Ein verdammtes One-Tick-Pony mit einem lächerlich einfachen indiemäßigen Konfliktresolutionsmechanismus und einem völlig behämmerten Hintergrund das nicht einmal anständige Würfel verwendet von einem unfassbar unbekannten Autoren?
Ich liebe es!!!
Titel: Los Muertos
Autor: André Pönitz
Art: Regelwerk
Verlag: Prometheus
Format: A5, 136 Seiten, vollfarbig
ISBN: 9-783944-713007
Preis: 14,95€
Okay, die Information „auf der RPC ausverkauft“ beeindruckt mich nicht mehr ganz so sehr, wie es noch vor ein paar Jahren der Fall gewesen wäre, als ich davon ausging, dass ein Verlag immer die komplett Druckauflage von mehreren tausend Kopien mit auf Messen schleppen würde, aber nichtsdestotrotz ist das doch mal ein schöne Kompliment für die Promethen (die sich sicher in den Hintern beißen nicht noch zwei Kistchen mehr mit nach Köln genommen zu haben) und das Team André Pönitz (Wort), Timo Grubing und Volker Konrad (Bild).

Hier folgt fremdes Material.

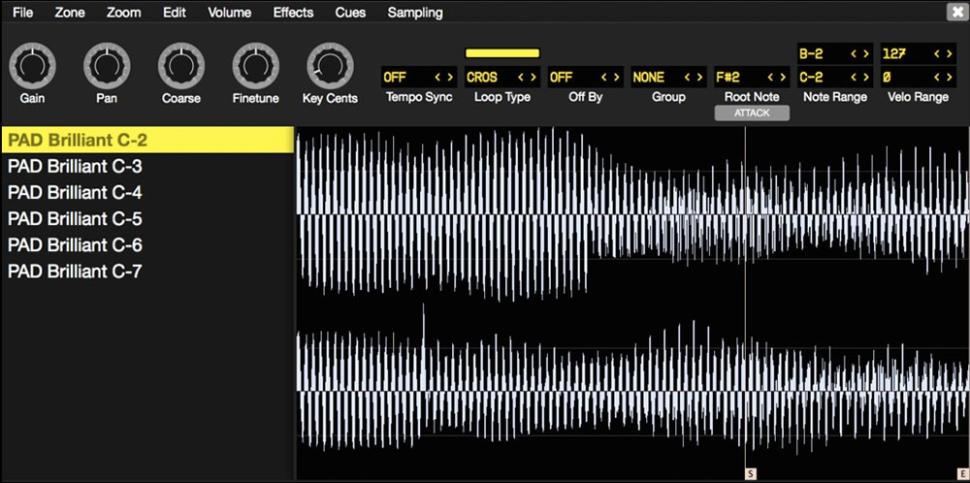
Task: Open the Effects menu
Action: pos(293,13)
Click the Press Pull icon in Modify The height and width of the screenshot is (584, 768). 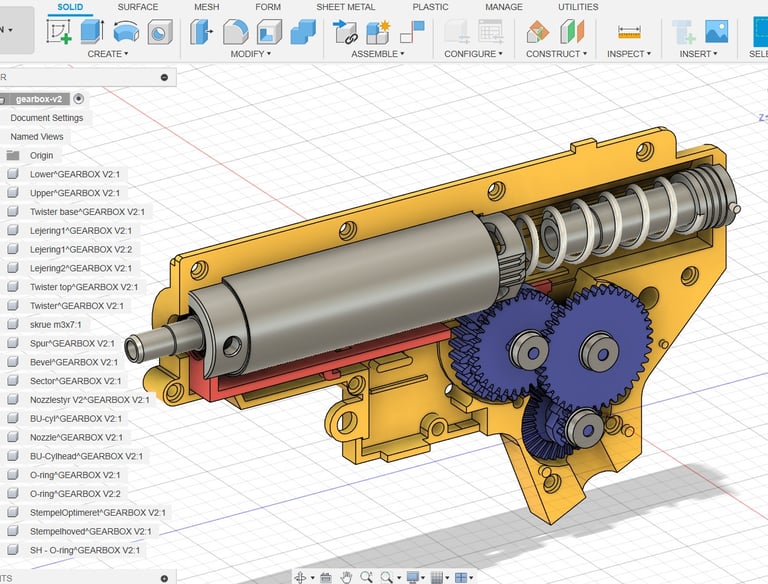202,32
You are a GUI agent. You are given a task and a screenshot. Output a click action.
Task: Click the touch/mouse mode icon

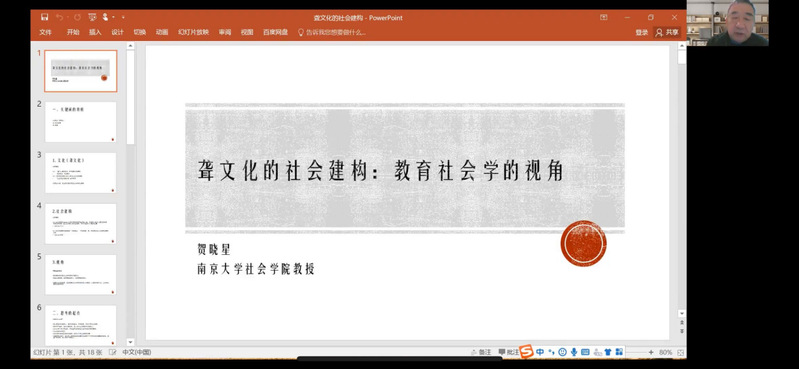105,17
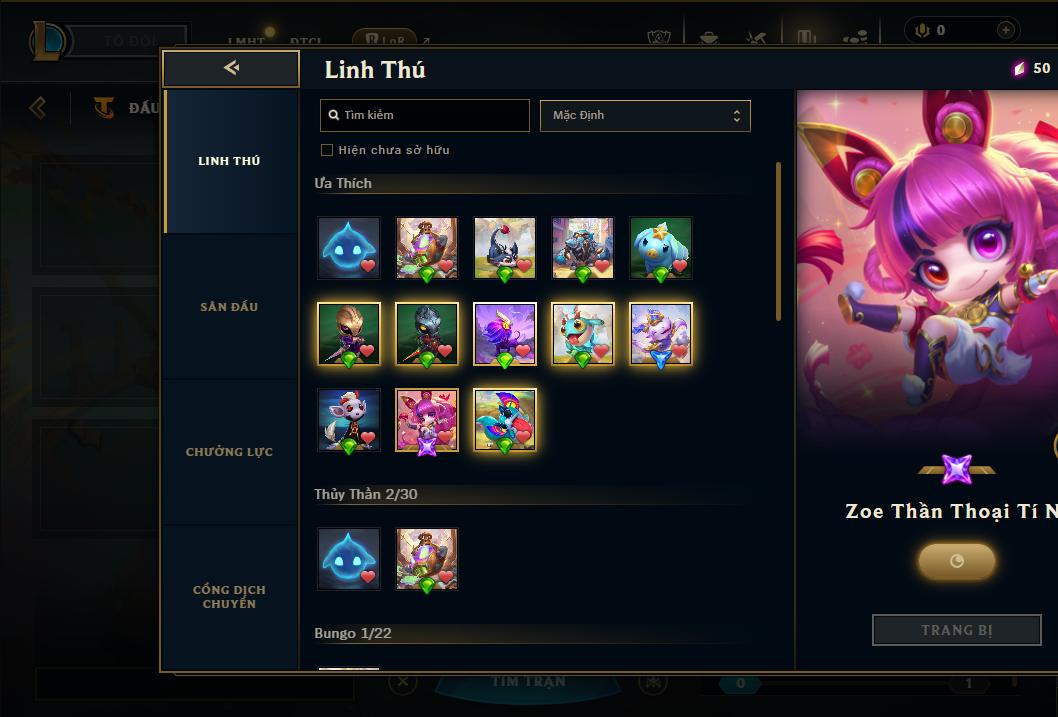Screen dimensions: 1058x717
Task: Toggle favorite heart on purple bird legend
Action: (524, 351)
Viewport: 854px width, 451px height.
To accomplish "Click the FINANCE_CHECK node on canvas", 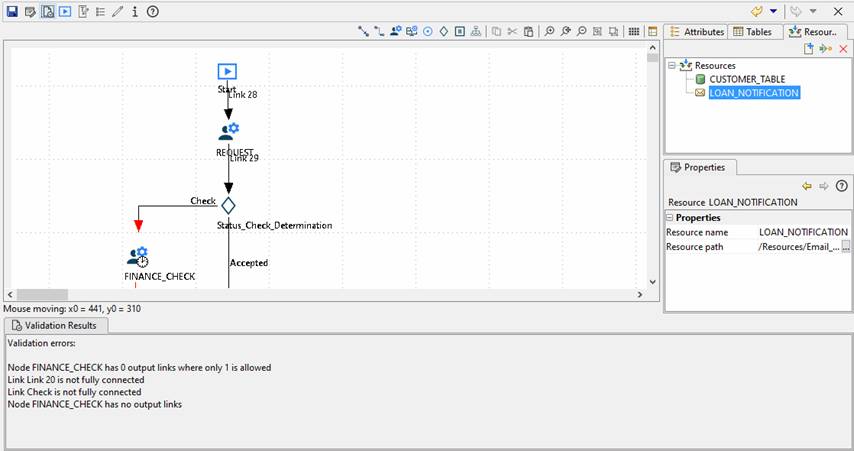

Da das Spiel aus der überaus empfehlenswerten PocketRPG-Reihe wirklich ein totales One Trick Pony ist, werde ich an einigen Stellen etwas um den heißen Brei herumeiern müssen, aber das ist der geneigte Seifenkisten-Leser ja schon gewöhnt.
Ich werde die kurze Besprechung (andere würden sagen Lobhudelei) resolut in drei Abteilungen unterteilen: Setting, System und Erscheinungsbild.
Setting: Tja, was soll ich sagen? Ihr spielt frisch verstorbene Tote, die im aztekischen Totenreich gelandet sind und sich nun durch 9 Ebenen hindurch kämpfen müssen/wollen, um im Anschluss nach Mictlan zu gelangen.
Hört sich komisch an, ist es auch. Einen Großteil seines Reizes bezieht Los Muertos daraus, sich von Ebene zu Ebene den Sense of Wonder zu erhalten. Man wird immer in eine völlig neue Welt geworfen, wo es zuerst einmal gilt, die Regeln zu verstehen, um sich angemessen verhalten zu können. Eine tolle Sache, die leider in den meisten klassischen Fantasy-Settings schon vor 30 Jahren verloren ging – hier können auch alte Haudegen dieses Gefühl etwas wirklich Neues zu entdcken noch einmal erleben. Wie gesagt – für mich DAS große Plus bei diesem Spiel und genau der Grund warum ich hier nix über die 9 Ebenen erzählen werde. Spielt und erlebt sie einfach selber!
Einzig, dass man nach seinem Tod erstmal in den Pfortenländern landet und von einem Pudelmenschen-Gott namens Xolotl begrüßt wird, möchte ich hier kurz erwähnen. Ich denke das reicht fast schon aus, um sich einen Eindruck zu verschaffen…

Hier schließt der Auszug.